Unsettled and Vindication designer’s MMO-like Spirit Fire claims to be the first “living board game”
This high fantasy solo board game boasts World of Warcraft, Metroidvanias and living card games among its influences.
Bold, ambitious pitches are a dime a dozen in the tabletop space, especially when projects jockey for attention in Kickstarter’s crowdfunding attention economy. Such seemed to be the case with Spirit Fire, which claims to be the very first “living board game” and a solo experience that transcends its high fantasy setting. Surprisingly, there might actually be some truth to this nonlinear experiment on the kitchen table.
Spirit Fire is developed by the Oregon-based Orange Nebula, which previously designed Vindication and Unsettled. Their latest creation is a “love letter to solo play” that names living card games, Metroidvania video games and World of Warcraft amongst its inspirations. It wants to be so much more than a simple hack-n-slash dungeon delver where rewards amount to a sharper sword and larger caches of gold, and the campaign page waxes long on emphasising wisdom over weaponry. At $99, it’s a heck of an ask for a single-player board game that isn’t interested in dragons or dungeons in the traditional sense.
Players will create a character represented by - and this is a massive understatement - a box full of cards. In reality, Spirit Fire’s character box is a collection of attributes, traits, skills and backgrounds that compose who they are in the board game’s universe, but it’s also a repository for the experiences, scars, growth and potential unlocked during their adventures. Everything is represented by card that feed into an ever-changing deck, a la living card games such as Arkham Horror or Marvel Champions: The Card Game. Smaller display boxes help keep everything separate between sessions, and with 600 cards in the base set that’s sure to come in handy.
If the character box contains everything that composes the player’s character, the Realm Box represents the world they inhabit. Think of these like major storylines in an RPG video game or expansions in an MMO - they’re even broken down into sealed packets representing major questlines.
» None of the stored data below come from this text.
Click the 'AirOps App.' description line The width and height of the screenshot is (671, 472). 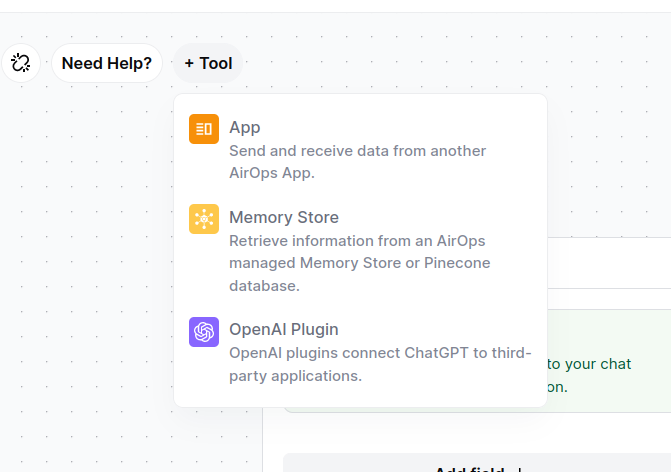[x=272, y=173]
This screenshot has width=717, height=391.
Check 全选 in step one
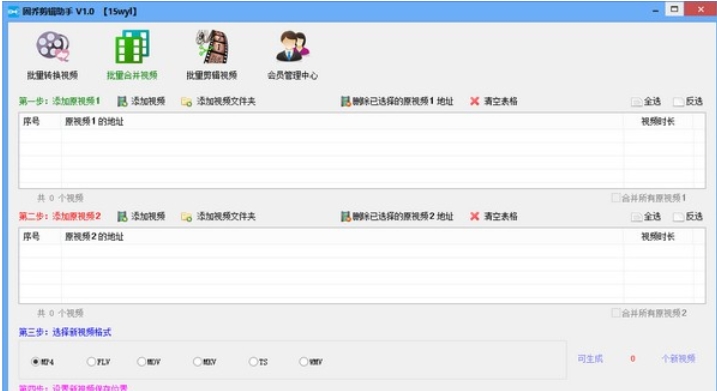(x=636, y=102)
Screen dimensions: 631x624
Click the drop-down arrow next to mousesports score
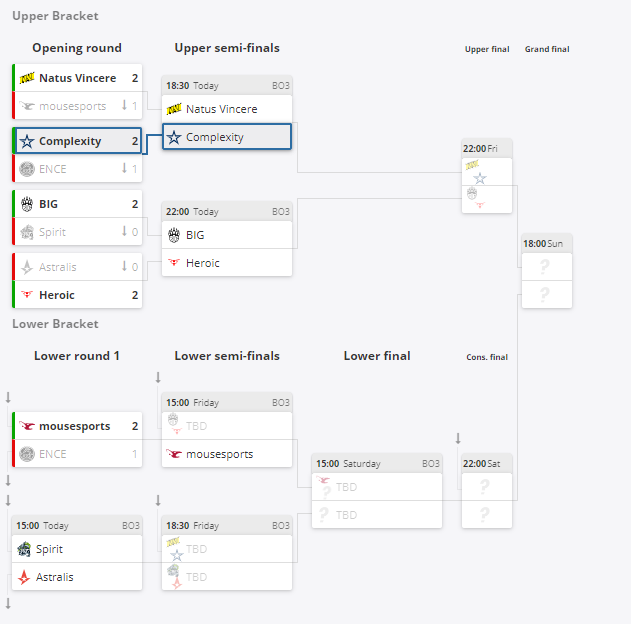coord(124,106)
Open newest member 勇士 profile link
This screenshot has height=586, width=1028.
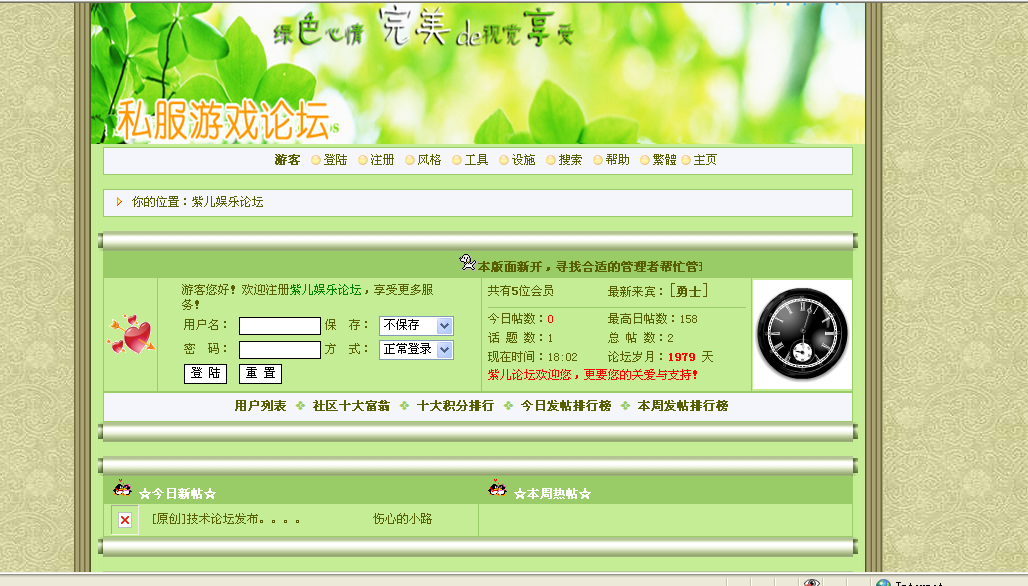[x=691, y=291]
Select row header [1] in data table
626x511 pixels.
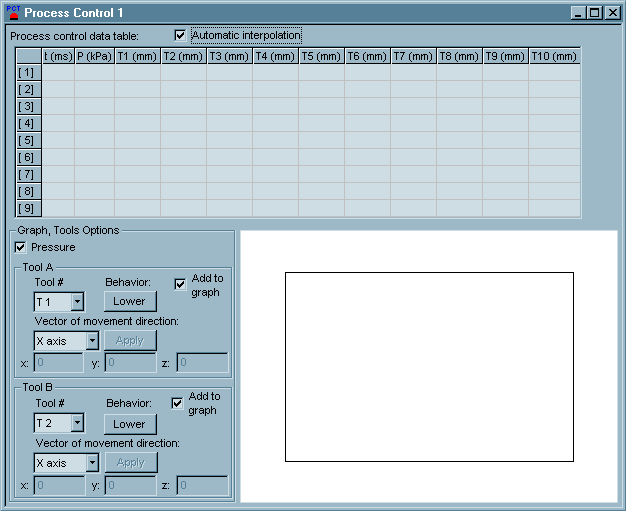pos(26,73)
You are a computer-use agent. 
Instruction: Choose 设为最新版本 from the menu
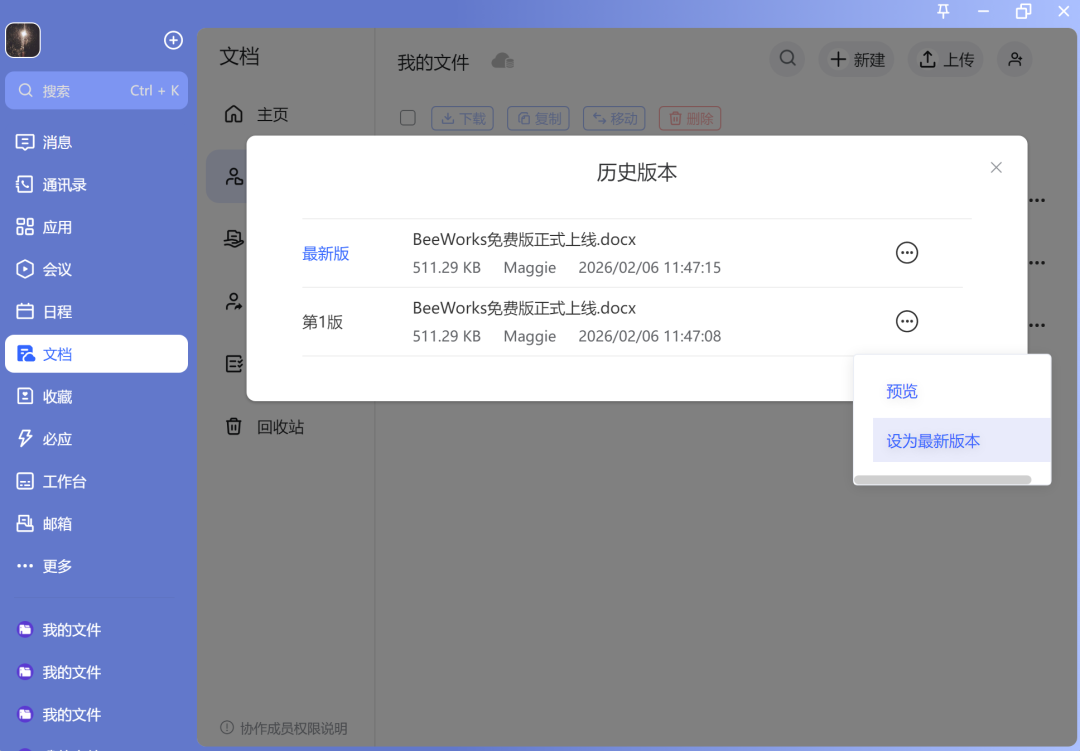932,440
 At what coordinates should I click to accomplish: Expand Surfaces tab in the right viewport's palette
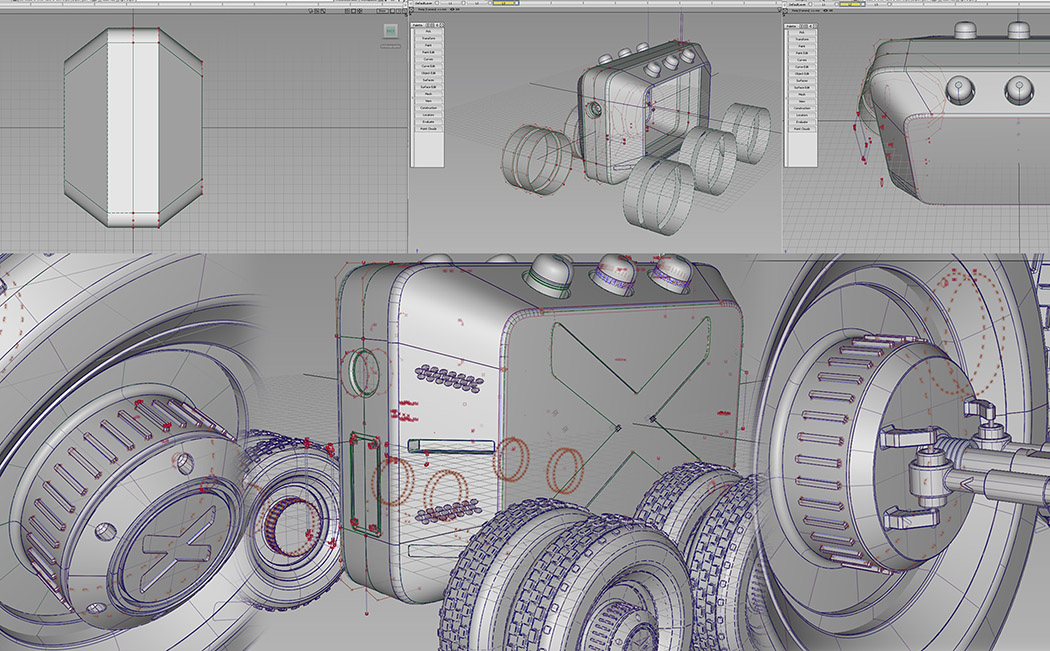tap(801, 80)
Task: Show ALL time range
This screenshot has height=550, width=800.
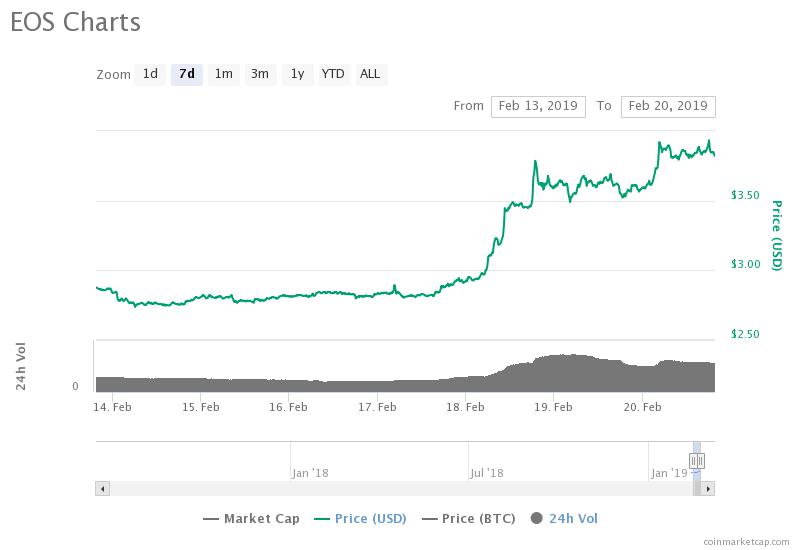Action: coord(370,74)
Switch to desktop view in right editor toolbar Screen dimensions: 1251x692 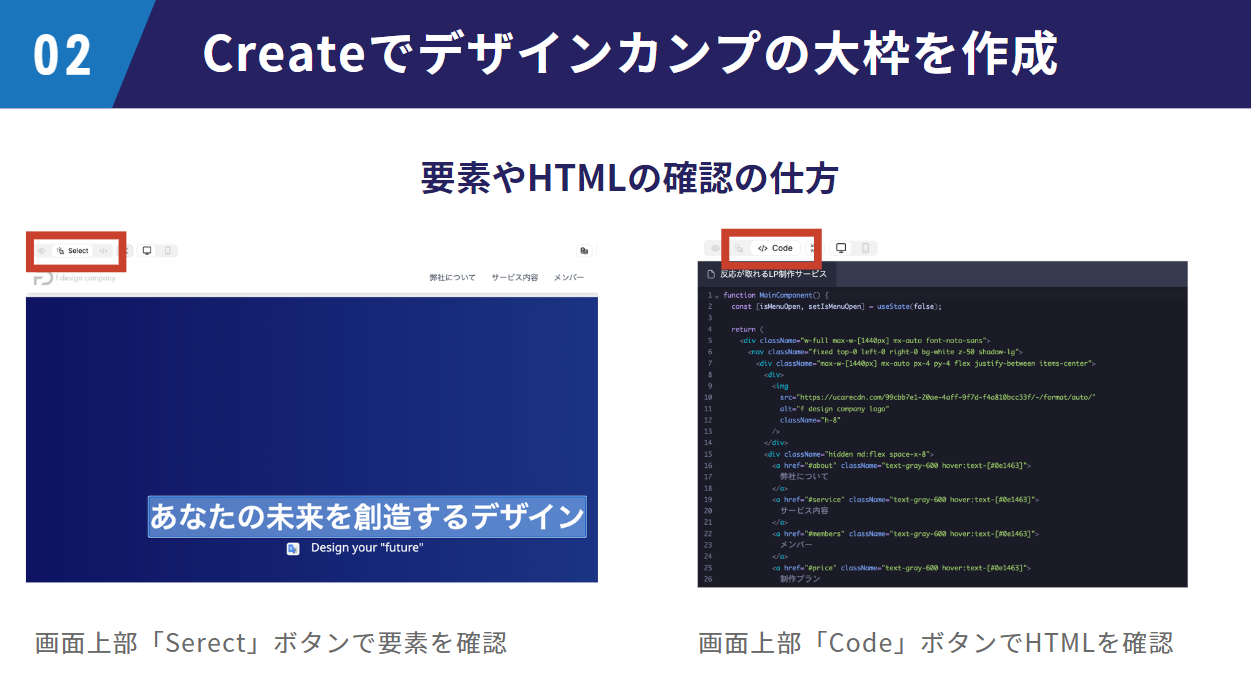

Like other LCGs, how a character overcomes the challenges in each Realm Box will add fresh cards to their deck: boons, burdens, treasures, companions and more. The designers say no one strategy or deck construction should be dominant over others, even though quests are either pass or fail scenarios. Players will have the opportunity to reflect on their decks and refine their strategies before tackling the obstacle in front of them.
As characters explore a realm, map cards will reveal interconnected locations and quests to tackle. Challenges might look like a standard environmental hazard or ask players to decipher an archaic language found in a forgotten ruin. There is no traditional combat in Spirit Fire, as the game puts major stock in “emotionally-driven experiences with aspirations beyond the expected iterations on tactical combat”, according to the crowdfunding campaign. Some of these challenges might even be internal conflicts as the player wrestles with their character’s shifting ethics and worldview. Again, expect these struggles to be represented with their own cards.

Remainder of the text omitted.